§ EXTRACT PROVIDED:
····················

Classic mention of door usability: doors you push when you should be pulling
Usability testing, documentation: often not enough. “We’ve done scrappy testing at coffee shops”
Perspective from developer can see the usability issues from the other side
Testing doc usability by monitoring doc usage and responding to feedback (wiki-based docs)
Usability dovetails with accessibility: content reuse (reduces translation costs); doing usability up front did a lot of writing. Best case: Intuit’s “follow home” testing. Worst case: UX design for government projects
Wrangling Difficult Personalities
- Difficult Problems: People who are psychopaths, egotistical, keeps silence, insecure, manipulative, shy, indecisive.
- Other problems: Cultural problems, organizational problems, and gender problems
- Solutions: Don’t be aggressive and be assertive; treat people like a human being; get support from professional; reflect on their understanding; be open; be flexible; understand that you don’t have to agree with them; tailor your communication
- Books Recommended: “Snakes and Suits” , “Psychopaths Next Door”, “Assholes: A theory”
Good day: Didn’t kill the Engineer
Solution: Aggressive won’t work; Assertive will. “I” statements not “You” statements. Name the game and not get fired.

····················

§ SUPPLIED INFORMATION:
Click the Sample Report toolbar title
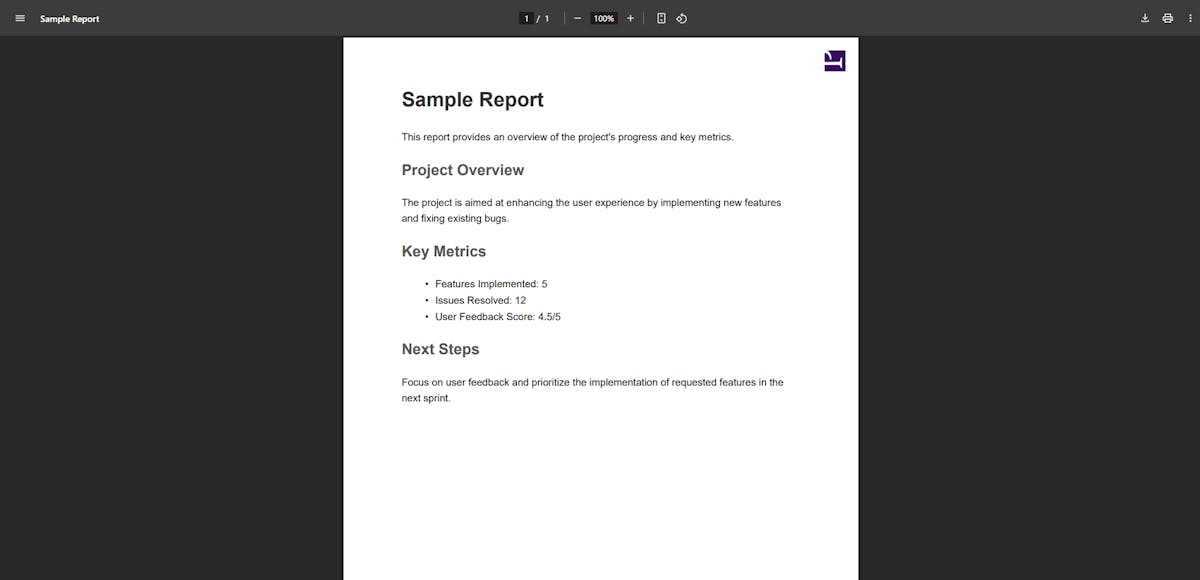This screenshot has width=1200, height=580. [x=70, y=18]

····················

§ DIRECTION 1: In the notes on usability and difficult personalities, what is named as the best case for usability testing?
§ DIRECTION 2: Continue the notes on usability and difficult personalities from their last line, keeping the same terse, note-taking style.

§ FINAL RESULT 1: Intuit's "follow home" testing.

§ FINAL RESULT 2:
Books: “Snakes and Suits” , “Psychopaths Next Door”
Talk it out. Try not to offend. Speak slower. Get support; faking incompetence. Clarify what you do in your job
Problem: Getting info from people; convoluted response; egotistical workers; organization that tolerates problems; psychopathic personals; empathy never works at time; manipulative, insecure
Try to get info and they try to run away; additional relationship to get support
Put yourself in other person’s shoes
Try to get “some authority”
Treat other person as human being (not a monster or a brat)
Book: “Asshole, a theory”
There is no ideal
Openness, flexibility, good sense of humor
Understand them, you don’t have to agree with them
Human resources is working for the company
Open door policy – go to your boss’s boss
Reflect what they “really” mean – context
Tailor your communication
Bribe with food
The one who things this world belongs to them
“Come back with a solution” (boss)
Shy people who won’t speak up
Indecisive (“I prefer not to”)
Wrangler: Takes care of horses
Scribe: Robin Whitmore
- How to Reuse Successfully
- Need to make content findable
- Need to have rules – notification when content changes: Communication is key
- Use tools – small spreadsheets, ccms -where used, frame text insets, resource files (for paragraph level or lower), comments, conditional text
- Does size matter? Granular = more reusable
- Linking makes it difficult
Issues with finding content? All depts need to be able to access and use same terminology
Granularity is important? How granular?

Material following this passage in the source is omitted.